California can cut reimbursement rates for medical-care providers in Medi-Cal, the state health program for the poor, a federal appeals court ruled, overturning a lower-court judge who had blocked the reductions.

The U.S. Court of Appeals in San Francisco today said the California Department of Health Care Services and U.S. Health and Human Services secretary acted properly in reviewing and approving the cuts. U.S. District Judge Christina Snyder said last year that the hospital groups and service providers who sued to stop the reductions were likely to succeed.

“The secretary’s approval of California’s requested reimbursement rates, including her permissible view that prior to reducing rates states need not follow any specific procedural steps, such as considering providers’ costs, is entitled to deference,” the appellate panel said.

The U.S. Centers for Medicare and Medicaid Services last year approved the proposal to reduce Medi-Cal reimbursement rates. The cuts were part of the state’s 2011-12 budget and were expected to save $623 million, according to an Oct. 27, 2011, statement by the Department of Health Care Services.

The California Hospital Association said in its complaint that the cuts of more than 20 percent would mark a return to rates that courts have found violate the federal Medicaid Act.
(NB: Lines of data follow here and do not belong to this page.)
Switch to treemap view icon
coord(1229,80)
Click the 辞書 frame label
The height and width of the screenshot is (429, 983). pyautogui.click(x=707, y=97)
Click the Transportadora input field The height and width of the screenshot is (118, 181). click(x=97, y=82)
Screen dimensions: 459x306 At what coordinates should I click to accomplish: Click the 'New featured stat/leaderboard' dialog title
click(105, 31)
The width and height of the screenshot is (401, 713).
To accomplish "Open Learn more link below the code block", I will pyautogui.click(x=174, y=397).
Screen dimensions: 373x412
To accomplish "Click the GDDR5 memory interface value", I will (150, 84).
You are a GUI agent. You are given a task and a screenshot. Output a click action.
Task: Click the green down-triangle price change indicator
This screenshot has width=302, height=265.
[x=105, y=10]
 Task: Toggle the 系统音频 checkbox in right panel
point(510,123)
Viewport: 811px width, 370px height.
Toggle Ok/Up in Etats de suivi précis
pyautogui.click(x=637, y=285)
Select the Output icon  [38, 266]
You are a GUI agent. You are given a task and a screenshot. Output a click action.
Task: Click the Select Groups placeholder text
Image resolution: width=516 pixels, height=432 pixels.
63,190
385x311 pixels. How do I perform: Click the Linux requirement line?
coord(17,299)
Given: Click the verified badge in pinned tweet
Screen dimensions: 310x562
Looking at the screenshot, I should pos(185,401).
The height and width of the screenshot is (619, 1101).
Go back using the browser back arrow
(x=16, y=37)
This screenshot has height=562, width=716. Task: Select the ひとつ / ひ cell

The reductions would threaten the ability of many hospitals to operate skilled nursing units, the group said.

‘Fiscal Crisis’

“The state’s fiscal crisis does not outweigh the serious irreparable injury the plaintiffs would suffer absent the issuance of an injunction,” Snyder said in her ruling last year.

In a separate decision, the lower-court judge had also blocked the state from cutting Medi-Cal reimbursement rates for pharmacies by 10 percent, saying that there was enough evidence pharmacies may have to reduce services or close, and that Medi- Cal beneficiaries would lose access to drugs. Both the hospital and pharmacy cuts were to be retroactive to June 1, 2011.

Jan Emerson-Shea, a spokeswoman for the California Hospital Association, said in a phone interview that the group is reviewing the ruling and hasn’t decided yet what its next step will be.

“We are certainly disappointed,” Emerson-Shea said. “We are very concerned about access to care.”

Hospitals that operate skilled nursing units that provide complex medical care for elderly patients won’t be able to absorb the lower rates as they’re already reimbursed by Medi-Cal below their costs, Emerson-Shea said. Some hospitals may be forced to close these units outright, she said.

The case is Managed Pharmacy Care v. Sebelius, 12-55067, U.S. Court of Appeals, Ninth Circuit (San Francisco.)